## Exercise objective
In the records below, some lines hold the word "Toggle". Copy each of those lines.

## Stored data
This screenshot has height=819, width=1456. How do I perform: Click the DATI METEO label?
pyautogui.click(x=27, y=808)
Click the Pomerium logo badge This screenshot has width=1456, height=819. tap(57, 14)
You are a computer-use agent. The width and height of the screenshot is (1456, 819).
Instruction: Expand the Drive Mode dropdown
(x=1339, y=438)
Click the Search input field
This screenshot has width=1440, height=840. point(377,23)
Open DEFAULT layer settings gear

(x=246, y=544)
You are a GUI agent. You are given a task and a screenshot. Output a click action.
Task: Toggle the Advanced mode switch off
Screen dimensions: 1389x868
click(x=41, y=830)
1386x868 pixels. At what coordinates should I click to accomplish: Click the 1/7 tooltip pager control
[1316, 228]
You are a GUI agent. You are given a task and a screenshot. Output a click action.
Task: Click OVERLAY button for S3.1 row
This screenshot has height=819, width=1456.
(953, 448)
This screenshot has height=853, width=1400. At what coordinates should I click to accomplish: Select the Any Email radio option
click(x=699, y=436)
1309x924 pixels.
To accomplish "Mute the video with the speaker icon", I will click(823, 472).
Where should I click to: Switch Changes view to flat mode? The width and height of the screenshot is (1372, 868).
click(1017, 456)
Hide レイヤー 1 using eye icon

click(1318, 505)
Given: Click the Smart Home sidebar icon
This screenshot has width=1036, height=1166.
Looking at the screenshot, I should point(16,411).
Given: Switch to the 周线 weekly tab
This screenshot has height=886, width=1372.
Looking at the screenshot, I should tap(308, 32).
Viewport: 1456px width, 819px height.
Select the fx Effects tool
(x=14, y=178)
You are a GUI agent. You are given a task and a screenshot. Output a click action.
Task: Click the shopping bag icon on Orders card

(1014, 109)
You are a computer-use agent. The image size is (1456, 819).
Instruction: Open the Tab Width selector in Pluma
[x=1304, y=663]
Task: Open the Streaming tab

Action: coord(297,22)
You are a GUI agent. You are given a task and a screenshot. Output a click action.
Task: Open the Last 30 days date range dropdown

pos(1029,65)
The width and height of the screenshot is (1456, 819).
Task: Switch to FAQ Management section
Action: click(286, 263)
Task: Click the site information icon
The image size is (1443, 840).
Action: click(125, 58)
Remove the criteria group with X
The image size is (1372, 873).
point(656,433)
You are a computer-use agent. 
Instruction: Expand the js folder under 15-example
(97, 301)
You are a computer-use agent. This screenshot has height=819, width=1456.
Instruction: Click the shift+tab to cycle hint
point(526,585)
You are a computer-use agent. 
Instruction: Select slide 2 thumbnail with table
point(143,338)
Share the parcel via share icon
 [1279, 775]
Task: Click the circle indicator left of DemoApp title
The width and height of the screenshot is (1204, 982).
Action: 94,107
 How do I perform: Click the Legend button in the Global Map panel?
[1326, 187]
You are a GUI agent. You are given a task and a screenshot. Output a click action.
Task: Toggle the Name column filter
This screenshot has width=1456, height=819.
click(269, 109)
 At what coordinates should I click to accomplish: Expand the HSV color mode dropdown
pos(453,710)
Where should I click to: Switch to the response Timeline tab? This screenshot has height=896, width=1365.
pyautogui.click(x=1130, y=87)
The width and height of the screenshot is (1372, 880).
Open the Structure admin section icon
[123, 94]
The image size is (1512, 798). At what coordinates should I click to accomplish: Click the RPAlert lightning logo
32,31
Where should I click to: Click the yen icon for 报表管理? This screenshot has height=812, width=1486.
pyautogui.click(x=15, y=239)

## Response area
Task: Toggle the Advanced mode switch off
Task: Toggle the Name column filter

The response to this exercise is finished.